После отъезда Перенеги Рогнеда осталась совсем одна. То есть вокруг было достаточно холопов, всяких приживалок, готовых услужить, но с прошлой жизнью ее связывал только сын. Но Изяслав мал, о чем с ним говорить? Постепенно в душе Рогнеды росла обида на все и всех. На Владимира, лишившего ее сначала родителей, потом чести, потом права быть старшей княгиней, младших сыновей… на его жен и наложниц, похитивших с ее ложа любимого мужчину, даже на сыновей, которые живут с отцом отдельно, небось не вспоминая о матери… Вот эта обида – на мальчиков – была самой странной. Не их вина, что мать далеко, но против воли и разума Рогнеда все же обижалась. Они с отцом, а не с ней, его любят, о ней забыли…
По крыльцу терема затопали ножки, эту поступь княгиня узнала бы из тысячи других – к матери торопился ее дорогой сынок Изяслав. Рогнеда заранее улыбнулась, ребенок очень любопытен, если так торопится, либо узнал что-то новое и спешит поделиться секретом, либо спросить. Княжич здесь – ее единственная отрада, ее забота и гордость. Рогнеда старается не думать об оставшихся в Киеве сыновьях. Дочь умерла, не прожив и года, а Ярослав и Всеволод на попечении Блуда. Кормилец тот хороший, за Ярославом смотрел лучше любой няньки, да только было это при матери. А как сейчас?

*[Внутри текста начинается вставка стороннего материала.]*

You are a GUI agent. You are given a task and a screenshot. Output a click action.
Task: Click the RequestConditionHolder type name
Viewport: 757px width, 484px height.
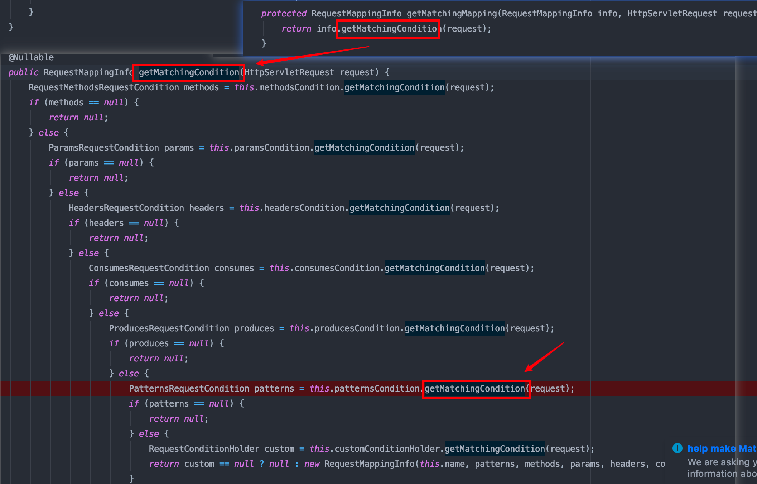(x=204, y=449)
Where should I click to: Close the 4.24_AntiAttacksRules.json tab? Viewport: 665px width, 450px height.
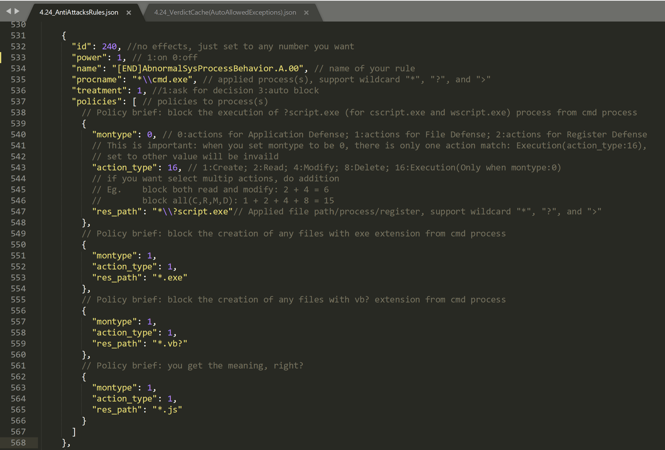tap(129, 13)
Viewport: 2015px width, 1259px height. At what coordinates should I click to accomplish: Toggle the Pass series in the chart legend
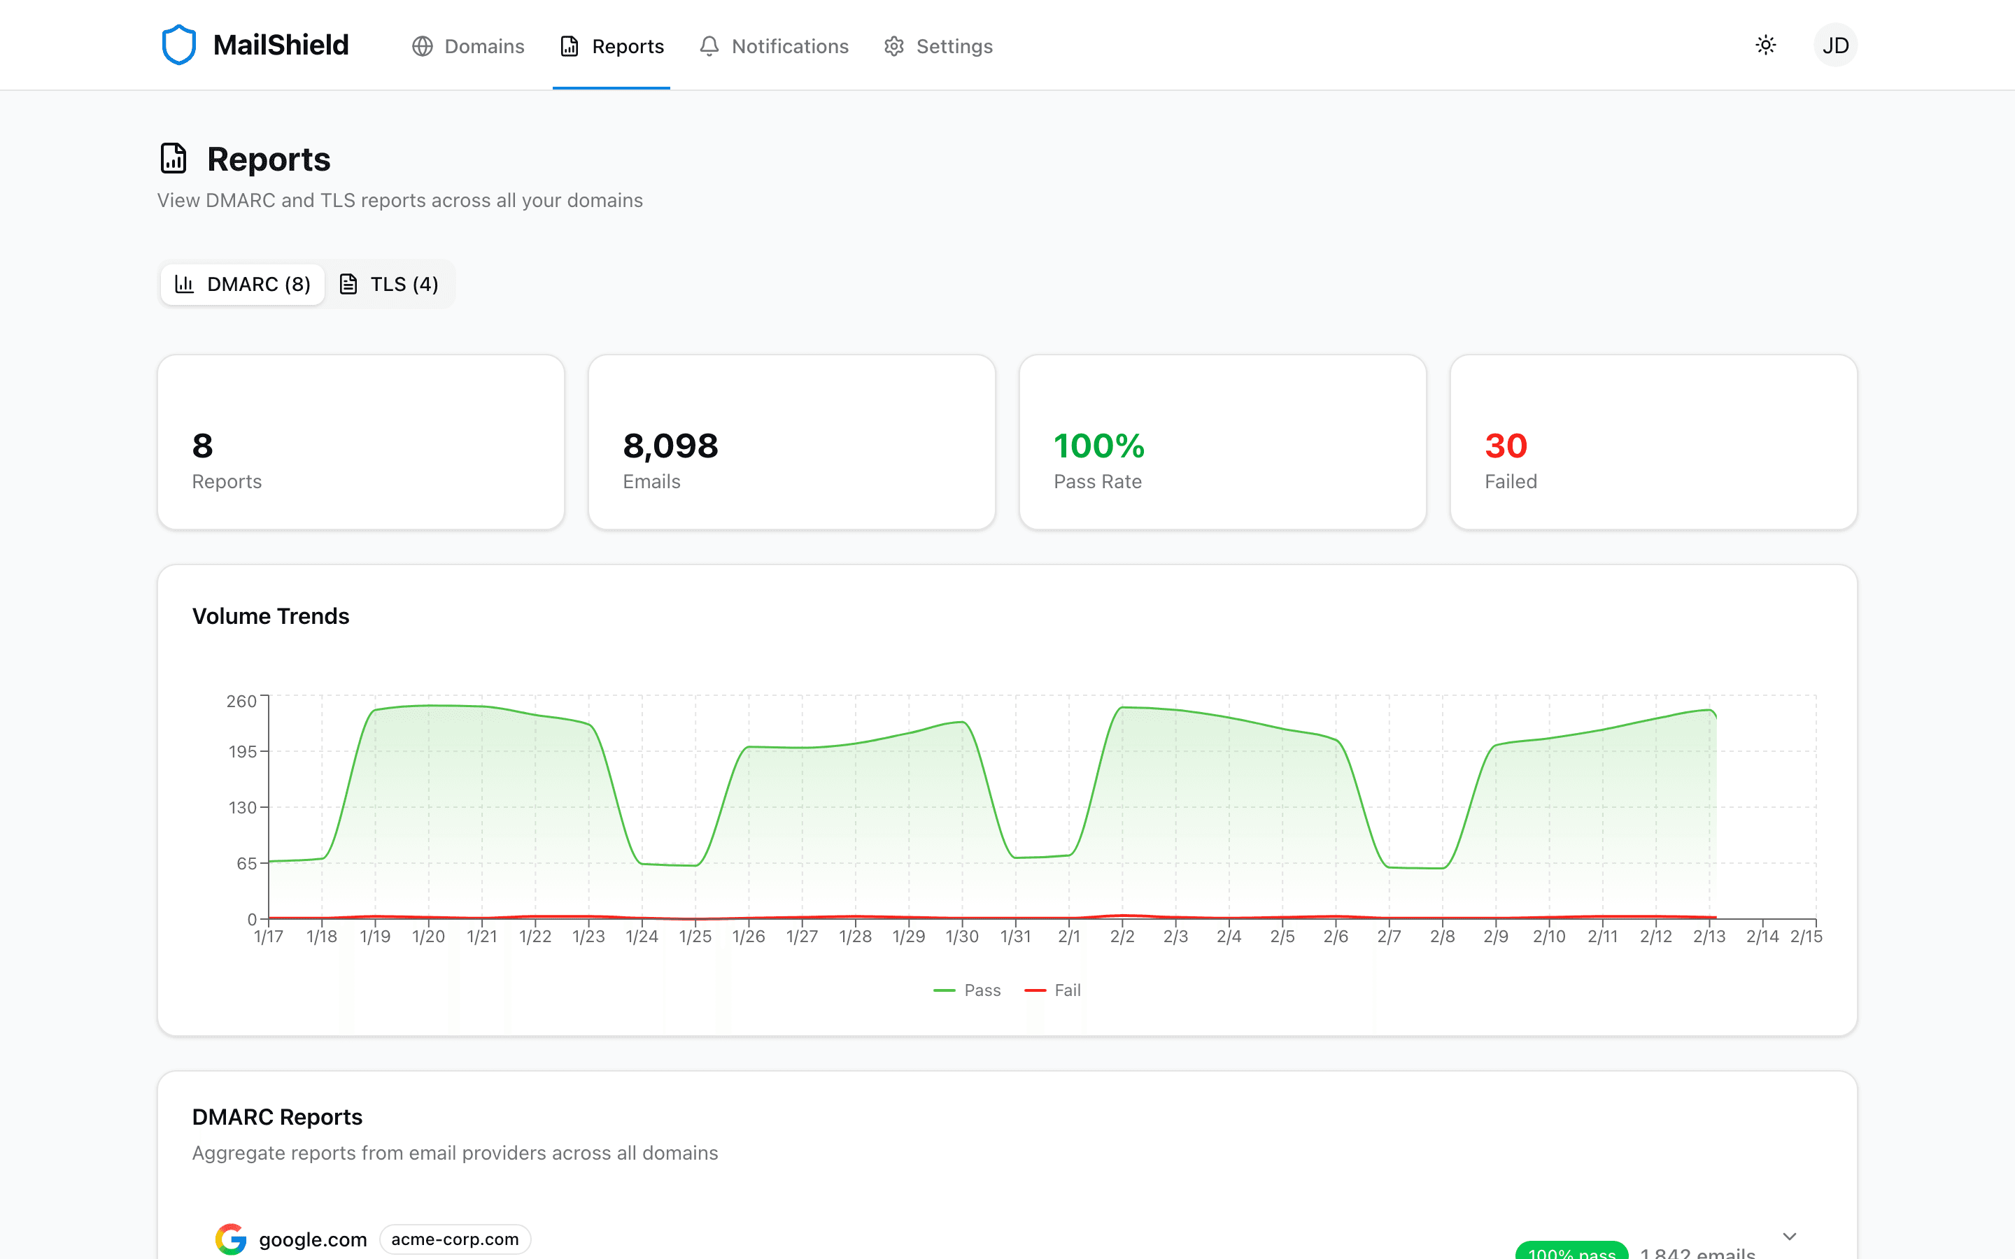coord(966,990)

Дверь ложницы распахнулась, так и есть, на пороге стоял Изяслав с раздувающимися от бега ноздрями. Рогнеда снова улыбнулась, ребенок здоров, его щеки всегда покрывает румянец, ножки крепко попирают землю, а глаза блестят.
– Мама…
– Что, родной? – Мать протягивает руки к маленькому княжичу, тот привычно ныряет в ее объятья. Рогнеда очень любит своих детей, но двое далеко, и вся материнская нежность выплескивается на одного. Пусть у двух других есть отец и Киев, зато у Изяслава мать и уютный терем в Изяславле.
– А… а почему говорят!.. – Похоже, что княжич и сам не знает, что спросить.
Рогнеда подбадривает ребенка:
– Ну, что говорят?
– Говорят, что ты брошенка! Что от нас отец отказался!
На миг, всего на миг Рогнеда замирает. Изяслав без конца с дружинниками, кто сказал – ясно, но сейчас не это главное. Она вдруг берет сына за плечи и поворачивает к себе. Серые глаза вглядываются в детские синие. Сейчас она должна сказать что-то такое, чтобы ребенок поверил, что он не брошен, что он под защитой.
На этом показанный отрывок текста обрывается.